According to the Fund, the tax gap—the difference between actual collection and potential—exceeds 5 percentage points of Gross Domestic Product in about a third of sub-Saharan African countries,
“The cross-country heterogeneity in the estimated tax potential reflects differences in the level of economic development, the degree of informality, trade openness, and public sector effectiveness and corruption. Moreover, the region’s estimated tax potential—reflecting the upper bound of feasible revenue performance—is itself substantially lower than in other parts of the world, underscoring long-standing structural constraints”, it said.
“In this context, scaling back costly and often poorly targeted tax expenditures could contribute to narrowing the tax gap by strengthening revenue performance and improving the efficiency of the overall tax system”, it alluded.
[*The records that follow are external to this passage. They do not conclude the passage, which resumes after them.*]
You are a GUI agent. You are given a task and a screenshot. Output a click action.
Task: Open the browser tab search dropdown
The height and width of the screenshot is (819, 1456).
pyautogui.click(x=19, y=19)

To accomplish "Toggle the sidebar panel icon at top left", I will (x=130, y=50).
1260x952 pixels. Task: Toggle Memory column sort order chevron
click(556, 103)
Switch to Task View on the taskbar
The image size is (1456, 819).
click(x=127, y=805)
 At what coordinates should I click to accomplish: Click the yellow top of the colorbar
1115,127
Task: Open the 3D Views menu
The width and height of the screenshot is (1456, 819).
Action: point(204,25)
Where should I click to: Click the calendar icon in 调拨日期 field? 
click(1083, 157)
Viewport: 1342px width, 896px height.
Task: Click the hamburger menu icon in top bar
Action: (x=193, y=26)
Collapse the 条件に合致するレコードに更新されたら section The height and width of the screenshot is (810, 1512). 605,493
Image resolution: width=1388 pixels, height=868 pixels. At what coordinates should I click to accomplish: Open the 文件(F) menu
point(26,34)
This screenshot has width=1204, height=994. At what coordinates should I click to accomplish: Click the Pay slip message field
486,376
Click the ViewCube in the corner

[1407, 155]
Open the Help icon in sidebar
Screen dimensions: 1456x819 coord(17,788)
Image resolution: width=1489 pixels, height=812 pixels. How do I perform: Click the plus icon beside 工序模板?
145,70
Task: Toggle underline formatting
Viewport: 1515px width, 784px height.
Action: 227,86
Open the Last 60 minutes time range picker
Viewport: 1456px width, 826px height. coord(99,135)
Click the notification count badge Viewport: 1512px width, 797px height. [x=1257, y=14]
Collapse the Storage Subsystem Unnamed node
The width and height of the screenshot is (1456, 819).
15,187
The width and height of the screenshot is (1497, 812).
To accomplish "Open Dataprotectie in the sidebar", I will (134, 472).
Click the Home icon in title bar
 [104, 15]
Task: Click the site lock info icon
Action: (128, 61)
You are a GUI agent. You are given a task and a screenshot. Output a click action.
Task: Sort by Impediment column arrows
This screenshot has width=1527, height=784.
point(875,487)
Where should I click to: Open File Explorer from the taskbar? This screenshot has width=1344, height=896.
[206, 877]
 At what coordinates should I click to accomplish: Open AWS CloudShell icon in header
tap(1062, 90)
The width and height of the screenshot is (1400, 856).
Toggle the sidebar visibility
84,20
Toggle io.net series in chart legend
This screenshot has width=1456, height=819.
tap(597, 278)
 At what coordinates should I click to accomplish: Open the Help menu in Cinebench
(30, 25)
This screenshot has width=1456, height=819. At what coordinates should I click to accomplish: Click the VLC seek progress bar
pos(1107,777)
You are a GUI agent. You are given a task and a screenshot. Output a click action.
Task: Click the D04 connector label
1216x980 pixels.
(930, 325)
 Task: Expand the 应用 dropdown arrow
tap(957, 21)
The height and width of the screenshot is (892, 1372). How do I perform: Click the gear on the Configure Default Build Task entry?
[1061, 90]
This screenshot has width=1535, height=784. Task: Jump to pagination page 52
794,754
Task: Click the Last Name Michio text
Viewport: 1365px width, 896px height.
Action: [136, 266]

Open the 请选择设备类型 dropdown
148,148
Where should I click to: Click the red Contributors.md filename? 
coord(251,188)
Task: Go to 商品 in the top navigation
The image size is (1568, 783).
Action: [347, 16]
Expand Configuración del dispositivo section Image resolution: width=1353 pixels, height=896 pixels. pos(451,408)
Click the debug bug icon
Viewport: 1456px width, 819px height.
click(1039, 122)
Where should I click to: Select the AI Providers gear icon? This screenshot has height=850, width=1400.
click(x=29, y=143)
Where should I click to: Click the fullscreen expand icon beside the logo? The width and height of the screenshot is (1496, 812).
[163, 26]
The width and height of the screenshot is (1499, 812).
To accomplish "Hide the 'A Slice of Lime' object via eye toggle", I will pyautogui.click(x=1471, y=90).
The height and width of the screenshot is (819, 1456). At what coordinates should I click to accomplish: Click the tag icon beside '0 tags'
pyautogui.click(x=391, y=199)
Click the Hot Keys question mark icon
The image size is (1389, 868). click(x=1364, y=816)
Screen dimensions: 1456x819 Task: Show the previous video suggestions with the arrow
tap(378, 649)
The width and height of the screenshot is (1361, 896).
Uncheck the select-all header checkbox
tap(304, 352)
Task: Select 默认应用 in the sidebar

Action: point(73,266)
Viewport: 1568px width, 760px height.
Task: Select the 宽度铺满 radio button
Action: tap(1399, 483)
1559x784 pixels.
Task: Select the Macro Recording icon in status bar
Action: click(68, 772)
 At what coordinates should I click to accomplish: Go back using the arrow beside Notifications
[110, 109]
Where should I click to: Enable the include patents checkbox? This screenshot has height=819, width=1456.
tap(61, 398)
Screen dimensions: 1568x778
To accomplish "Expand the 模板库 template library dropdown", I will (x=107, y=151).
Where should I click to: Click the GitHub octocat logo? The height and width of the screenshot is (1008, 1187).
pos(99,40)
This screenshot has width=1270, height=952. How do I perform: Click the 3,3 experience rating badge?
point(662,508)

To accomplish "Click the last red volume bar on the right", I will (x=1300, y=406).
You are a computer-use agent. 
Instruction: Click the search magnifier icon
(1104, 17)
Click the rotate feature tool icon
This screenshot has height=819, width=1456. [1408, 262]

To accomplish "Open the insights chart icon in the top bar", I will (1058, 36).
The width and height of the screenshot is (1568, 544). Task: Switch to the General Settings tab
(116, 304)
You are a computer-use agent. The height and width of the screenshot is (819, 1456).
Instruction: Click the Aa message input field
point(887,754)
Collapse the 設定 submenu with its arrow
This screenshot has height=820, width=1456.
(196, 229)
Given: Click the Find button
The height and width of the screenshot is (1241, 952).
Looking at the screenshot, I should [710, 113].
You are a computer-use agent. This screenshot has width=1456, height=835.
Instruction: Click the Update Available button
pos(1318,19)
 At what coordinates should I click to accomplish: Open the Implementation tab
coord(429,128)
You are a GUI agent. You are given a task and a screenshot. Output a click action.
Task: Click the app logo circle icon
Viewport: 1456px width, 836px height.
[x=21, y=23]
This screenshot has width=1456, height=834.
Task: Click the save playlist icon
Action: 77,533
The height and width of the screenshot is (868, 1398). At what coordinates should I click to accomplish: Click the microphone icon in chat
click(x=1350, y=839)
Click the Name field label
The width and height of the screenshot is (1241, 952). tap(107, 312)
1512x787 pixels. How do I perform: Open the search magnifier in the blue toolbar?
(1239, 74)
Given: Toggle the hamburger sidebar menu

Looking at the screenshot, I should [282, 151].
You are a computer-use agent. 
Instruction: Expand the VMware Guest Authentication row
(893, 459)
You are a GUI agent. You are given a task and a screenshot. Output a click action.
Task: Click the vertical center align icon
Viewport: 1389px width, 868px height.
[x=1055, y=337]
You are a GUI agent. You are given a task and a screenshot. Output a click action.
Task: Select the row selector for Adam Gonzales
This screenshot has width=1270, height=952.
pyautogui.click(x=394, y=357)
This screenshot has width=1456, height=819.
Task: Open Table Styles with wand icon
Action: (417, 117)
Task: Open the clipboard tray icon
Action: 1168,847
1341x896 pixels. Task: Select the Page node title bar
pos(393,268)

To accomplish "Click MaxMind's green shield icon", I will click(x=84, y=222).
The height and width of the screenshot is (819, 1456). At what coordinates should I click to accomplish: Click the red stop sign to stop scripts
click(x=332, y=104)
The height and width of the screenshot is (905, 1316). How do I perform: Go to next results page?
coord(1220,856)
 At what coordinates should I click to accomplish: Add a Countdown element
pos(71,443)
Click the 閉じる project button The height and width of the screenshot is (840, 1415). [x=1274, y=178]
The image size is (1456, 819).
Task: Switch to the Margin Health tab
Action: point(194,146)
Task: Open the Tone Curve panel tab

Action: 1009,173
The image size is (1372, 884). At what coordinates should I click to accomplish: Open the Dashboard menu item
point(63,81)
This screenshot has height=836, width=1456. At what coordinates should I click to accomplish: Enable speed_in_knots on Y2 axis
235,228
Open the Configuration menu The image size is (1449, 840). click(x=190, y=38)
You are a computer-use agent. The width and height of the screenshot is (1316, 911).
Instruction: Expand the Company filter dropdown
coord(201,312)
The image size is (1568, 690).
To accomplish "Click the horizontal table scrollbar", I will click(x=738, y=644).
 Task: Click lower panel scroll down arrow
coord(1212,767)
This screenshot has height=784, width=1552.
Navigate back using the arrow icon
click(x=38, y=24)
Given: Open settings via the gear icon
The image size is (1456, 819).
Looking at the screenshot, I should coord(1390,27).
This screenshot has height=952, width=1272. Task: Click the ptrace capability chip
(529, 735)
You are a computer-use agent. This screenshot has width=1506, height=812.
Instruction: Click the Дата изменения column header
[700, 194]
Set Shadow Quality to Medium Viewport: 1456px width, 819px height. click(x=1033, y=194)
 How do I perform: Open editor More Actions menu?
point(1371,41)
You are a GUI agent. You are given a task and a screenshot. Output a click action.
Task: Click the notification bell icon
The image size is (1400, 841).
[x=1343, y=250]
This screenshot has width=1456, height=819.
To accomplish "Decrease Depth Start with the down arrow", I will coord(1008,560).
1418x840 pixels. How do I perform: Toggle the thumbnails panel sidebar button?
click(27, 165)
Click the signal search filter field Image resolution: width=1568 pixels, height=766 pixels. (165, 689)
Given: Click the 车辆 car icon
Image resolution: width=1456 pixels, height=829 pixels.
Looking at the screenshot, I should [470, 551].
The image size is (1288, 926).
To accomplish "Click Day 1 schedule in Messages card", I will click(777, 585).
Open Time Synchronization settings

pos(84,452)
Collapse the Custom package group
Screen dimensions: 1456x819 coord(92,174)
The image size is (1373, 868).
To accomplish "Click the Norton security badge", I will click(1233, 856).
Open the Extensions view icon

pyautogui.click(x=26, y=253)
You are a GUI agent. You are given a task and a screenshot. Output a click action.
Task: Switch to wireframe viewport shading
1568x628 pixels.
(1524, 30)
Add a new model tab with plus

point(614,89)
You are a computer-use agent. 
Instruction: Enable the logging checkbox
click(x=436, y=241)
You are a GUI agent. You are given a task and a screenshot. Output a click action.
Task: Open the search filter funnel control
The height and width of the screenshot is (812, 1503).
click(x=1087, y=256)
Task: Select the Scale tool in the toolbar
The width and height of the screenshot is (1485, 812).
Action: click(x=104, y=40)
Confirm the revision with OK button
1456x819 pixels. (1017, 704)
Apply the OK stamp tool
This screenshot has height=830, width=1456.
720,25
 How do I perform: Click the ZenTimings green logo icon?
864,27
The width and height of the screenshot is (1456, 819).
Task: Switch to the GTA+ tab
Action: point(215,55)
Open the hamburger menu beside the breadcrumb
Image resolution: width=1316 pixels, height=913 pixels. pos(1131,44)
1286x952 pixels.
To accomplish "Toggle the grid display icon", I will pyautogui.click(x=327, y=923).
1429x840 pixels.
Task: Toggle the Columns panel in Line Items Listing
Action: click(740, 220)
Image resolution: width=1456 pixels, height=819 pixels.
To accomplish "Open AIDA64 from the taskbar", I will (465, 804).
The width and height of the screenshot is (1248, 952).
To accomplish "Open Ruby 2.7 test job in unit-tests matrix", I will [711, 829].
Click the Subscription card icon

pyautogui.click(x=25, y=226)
Given the narrowing of external financing options and the growing urgency of building macroeconomic resilience and meeting development needs, the IMF said sub-Saharan African countries will need to look inward for under-explored areas of tax policy.

Trends in Revenue Mobilisation and Challenges
The IMF added that revenue mobilisation in sub-Saharan Africa has increased over time but has slowed in recent years.
The median total revenue-to-GDP ratio in sub-Saharan Africa rose from about 13% in 2000 to 16% in 2019, before falling back to about 14% in 2022 after the COVID-19 pandemic.
The Fund said the improvement was driven mostly by tax revenue. As of 2022, 18 countries in sub-Saharan Africa have a revenue-to-GDP ratio above 13%, the minimum level required for acceleration in growth and development.
Ghana’s tax-to-GDP presently stands 13%.